## Task directions
Transcribe every line of the records below verbatim, omitting the pictures.

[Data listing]
+++

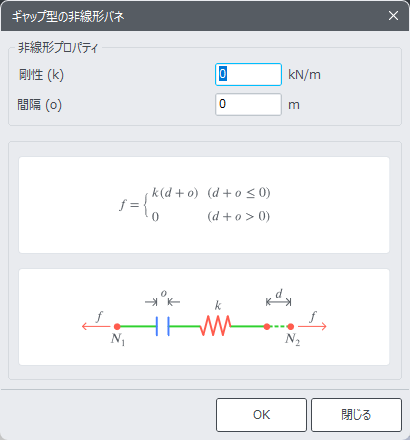Click the 間隔 (o) label
Screen dimensions: 410x440
39,105
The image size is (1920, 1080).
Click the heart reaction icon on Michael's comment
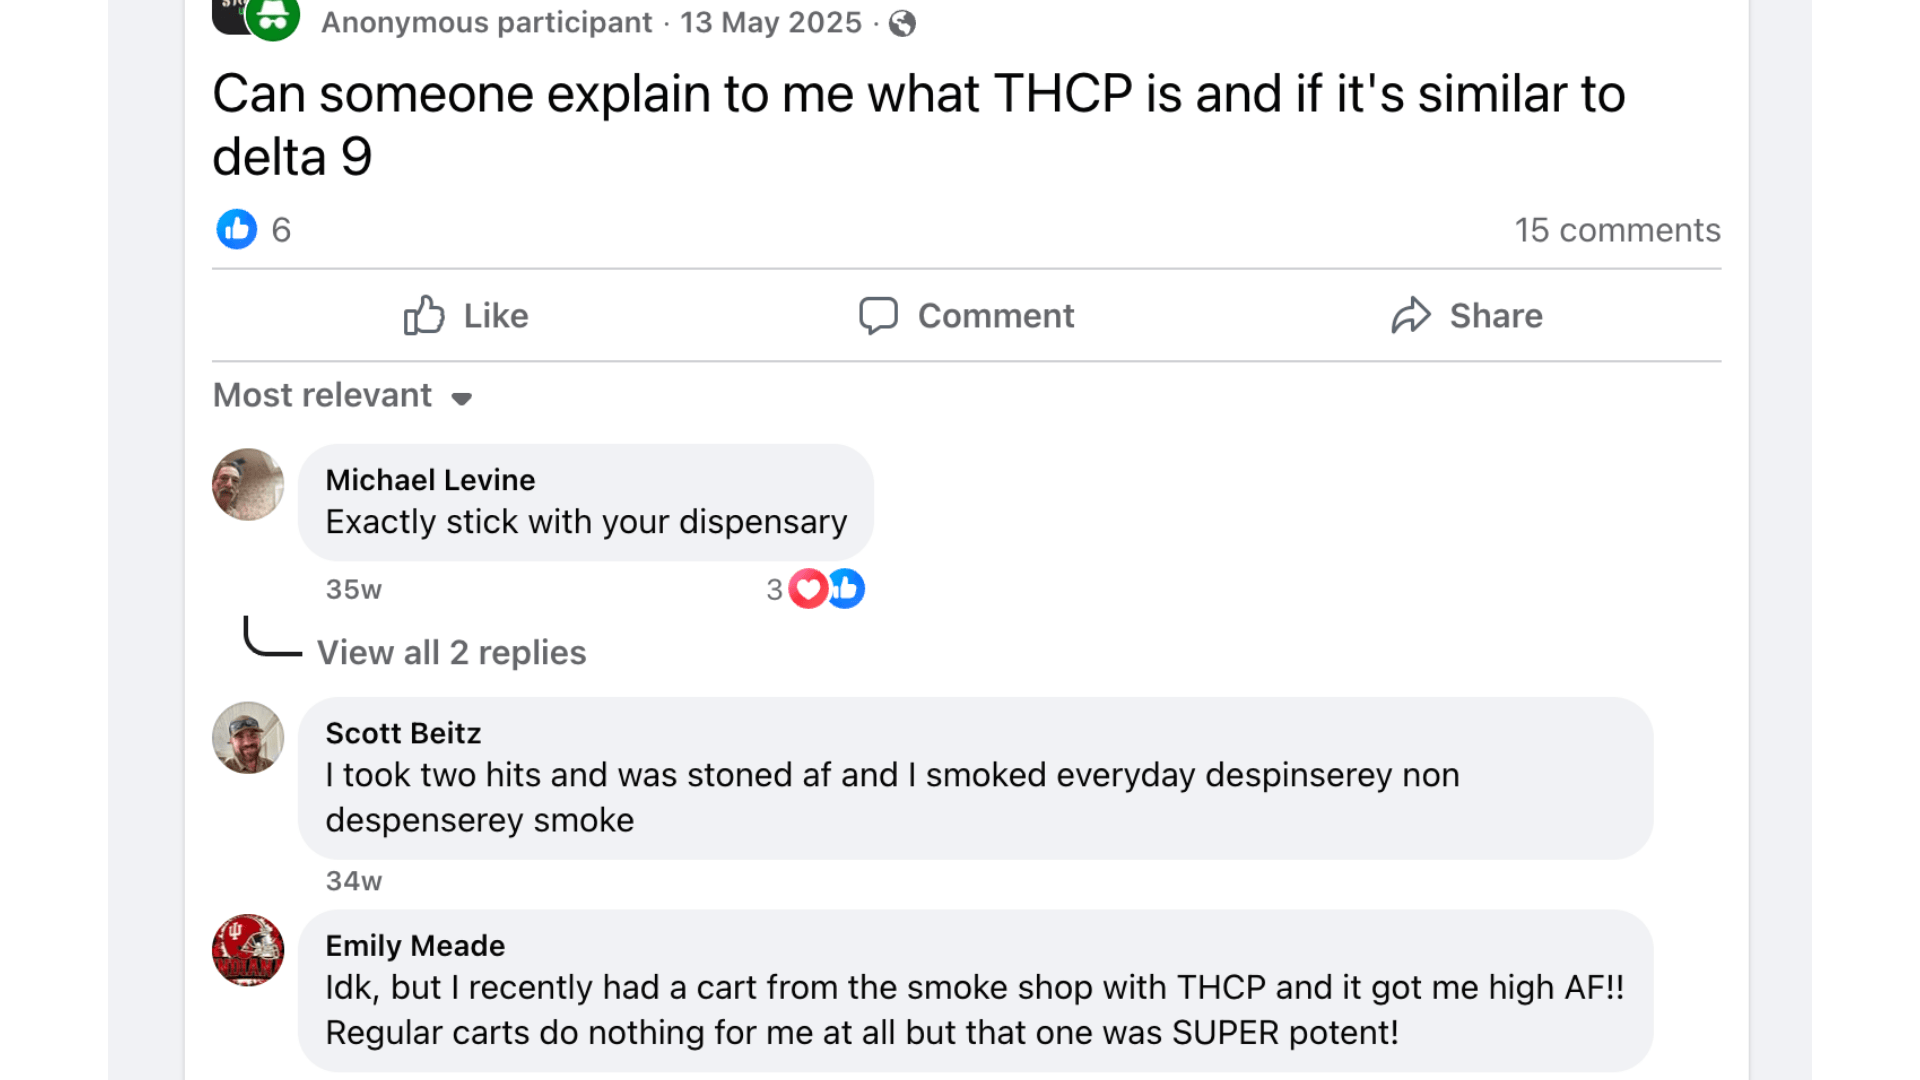pyautogui.click(x=806, y=589)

+++

## Task solution
Click the 間隔 (o) label
Screen dimensions: 410x440
39,105
The image size is (1920, 1080).
Click the heart reaction icon on Michael's comment
pyautogui.click(x=806, y=589)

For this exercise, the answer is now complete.